Japan Affirms 19 GW of Commercial Solar in 2012 After Stimulus
Japan approved almost 19,000 megawatts of non-residential solar applications by the end of the 2012 fiscal year, as part of the nation’s incentive program for clean energy. Japan is projected to add the most solar capacity in the world this year, boosted by above-market rates for clean energy. The country is trying to diversify its energy sources after the 2011 nuclear disaster in Fukushima. Japan may add between 6,900 and 9,400 megawatts of solar capacity this year, according to data compiled by Bloomberg.
Using Quantum Dots for Making Renewable Fuel
The Emerging Frontiers in Research and Innovation made a $2 million grant to researchers led by Lehigh chemical in a project that aims to make methanol using only carbon dioxide, sunlight and water. The project utilizes a new low-cost technology to produce quantum dots from bacteria. A quantum dot is a miniscule crystal that produces an excited electron when hit by sunlight. The Lehigh team has theorized that these excited electrons catalyze the removal of hydrogen from water and carbon from CO2, and produce methanol in a continuous flow process. That theory is what is being tested under the EFRI grant.
Fukushima Springs Another Leak
Tokyo Electric Power Co. reported that it has found another leak from another storage tank in Fukushima nuclear plant. Fukushima has more than 1,000 tanks on its grounds, with capacity for storing 390,000 tons of water. The leak was discovered after crews found a drop in the water level of the 1,000-ton capacity tank. In the latest incident, the company said contaminated water probably leaked into the soil due to an open valve in a containment barrier surrounding the storage vessel. Extremely high radiation levels of 100 millisieverts were detected near the said tank.
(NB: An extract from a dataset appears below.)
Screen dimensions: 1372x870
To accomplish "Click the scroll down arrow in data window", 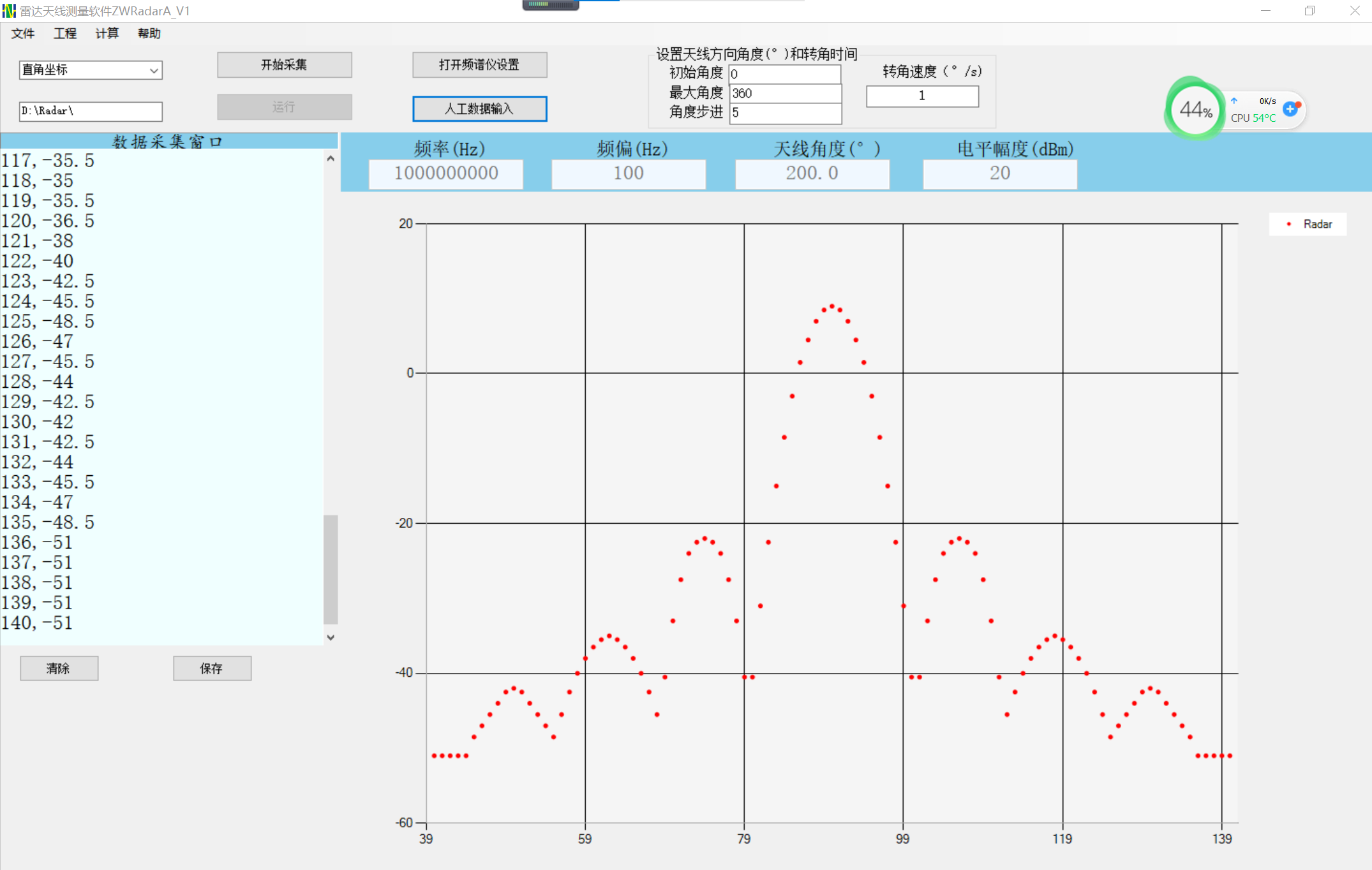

European Wind to Wane for 2 Years
The wind-turbine market in Europe, Africa and the Middle East will dwindle this year and next after economic growth slowed and governments scaled back subsidies, says Make Consulting. Governments in some of Europe’s biggest wind markets have suppressed support for renewables in recent years as economies dawdled. Spain halted assistance for new wind projects while the U.K. reduced subsidies. German Chancellor Angela Merkel also urges reform to slow down the expansion of onshore wind to keep costs in check. Make expects the regional market to rebound later in the decade, reaching 19 GW of installations in 2020.